RalphBragg commented 3 years ago

Hi - so i would be applying the same logic that applies to 'rich authorisation requests' which is essentially what the Consent Object is.

"Since the scopes overwrite the permissions granted by a customer". Is incorrect using a referenced Consent. The Customer has consented to certain access, the TPP is allowed access to those resources by its regulatory permission ergo access should be granted. In the same way that rich authorisation requests authoriation_details are sufficient to grant access to this resource the scope should be ignored.

I have raised this many times with the security working group which is why the security requirements are explicit. The AS will ensure that access tokens are issued that have sufficient scope to provide access to the resources authorized by the customers. The customers authorise permission, transaction date ranges and associate accounts in the Consent Resource. Scopes are completely superflous. This interpretation applies also to RAR which is why it has been applied to lodging intent based resources. As defined by RFC7591 scope String containing a space-separated list of scope values (as described in Section 3.3 of OAuth 2.0 [RFC6749]) that the client can use when requesting access tokens. The semantics of values in this list are service specific. If omitted, an authorization server MAY register a client with a default set of scopes.
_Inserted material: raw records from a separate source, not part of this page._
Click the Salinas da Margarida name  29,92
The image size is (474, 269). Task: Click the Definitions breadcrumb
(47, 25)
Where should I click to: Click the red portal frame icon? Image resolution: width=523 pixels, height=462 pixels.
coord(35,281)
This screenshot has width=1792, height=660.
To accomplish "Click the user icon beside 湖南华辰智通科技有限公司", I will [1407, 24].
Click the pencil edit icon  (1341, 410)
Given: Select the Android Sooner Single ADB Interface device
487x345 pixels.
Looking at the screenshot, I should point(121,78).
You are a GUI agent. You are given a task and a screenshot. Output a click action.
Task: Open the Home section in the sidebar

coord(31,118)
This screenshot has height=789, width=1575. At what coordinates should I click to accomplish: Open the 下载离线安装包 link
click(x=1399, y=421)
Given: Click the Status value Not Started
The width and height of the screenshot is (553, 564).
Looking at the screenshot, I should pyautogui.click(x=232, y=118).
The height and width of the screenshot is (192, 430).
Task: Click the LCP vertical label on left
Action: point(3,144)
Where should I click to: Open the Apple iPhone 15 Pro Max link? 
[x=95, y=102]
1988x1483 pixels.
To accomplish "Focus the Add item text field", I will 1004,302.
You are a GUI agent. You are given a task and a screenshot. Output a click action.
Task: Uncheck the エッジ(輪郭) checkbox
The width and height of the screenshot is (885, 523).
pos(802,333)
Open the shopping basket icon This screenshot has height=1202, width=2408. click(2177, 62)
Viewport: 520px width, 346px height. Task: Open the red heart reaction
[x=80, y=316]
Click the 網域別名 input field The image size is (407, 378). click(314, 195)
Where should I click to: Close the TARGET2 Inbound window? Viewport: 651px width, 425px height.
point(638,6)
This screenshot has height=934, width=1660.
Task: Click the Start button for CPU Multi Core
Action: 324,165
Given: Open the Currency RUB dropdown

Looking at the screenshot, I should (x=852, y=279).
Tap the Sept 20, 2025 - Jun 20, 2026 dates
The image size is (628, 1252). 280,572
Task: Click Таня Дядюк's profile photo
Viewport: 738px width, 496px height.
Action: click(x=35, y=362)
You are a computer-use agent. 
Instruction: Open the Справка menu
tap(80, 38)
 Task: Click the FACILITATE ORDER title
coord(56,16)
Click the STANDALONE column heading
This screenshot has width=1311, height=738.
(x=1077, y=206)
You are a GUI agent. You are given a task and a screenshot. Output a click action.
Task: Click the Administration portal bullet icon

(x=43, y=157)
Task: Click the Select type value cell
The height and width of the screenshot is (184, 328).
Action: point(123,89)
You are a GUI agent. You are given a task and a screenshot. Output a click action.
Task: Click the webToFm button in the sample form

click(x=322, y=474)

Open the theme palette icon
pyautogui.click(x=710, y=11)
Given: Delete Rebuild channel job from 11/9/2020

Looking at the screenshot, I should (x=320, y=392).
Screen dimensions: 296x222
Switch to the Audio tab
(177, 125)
The authorization server MAY reject or replace any of the client's requested metadata values submitted during the registration and substitute them with suitable values.

In order to address this for our Banking Customers, we are exercising this clause of RFC7591, they will always have access to the full set of scopes for their regulatory roles. This negates this problem and is one that i have recommended be adopted formally, or just remove all of these superflous scopes. Whenever a customer registers or updates their metadata the scope will be calculated based on their regulatory rules.

Scenario B. This is a revocation; if a TPP loses one of the regulatory roles that are defined in the directory the application in its entirety will be revoked. Notifications will be sent via webhook and the keys will be moved to an inactive state. This is the same approach in the UK.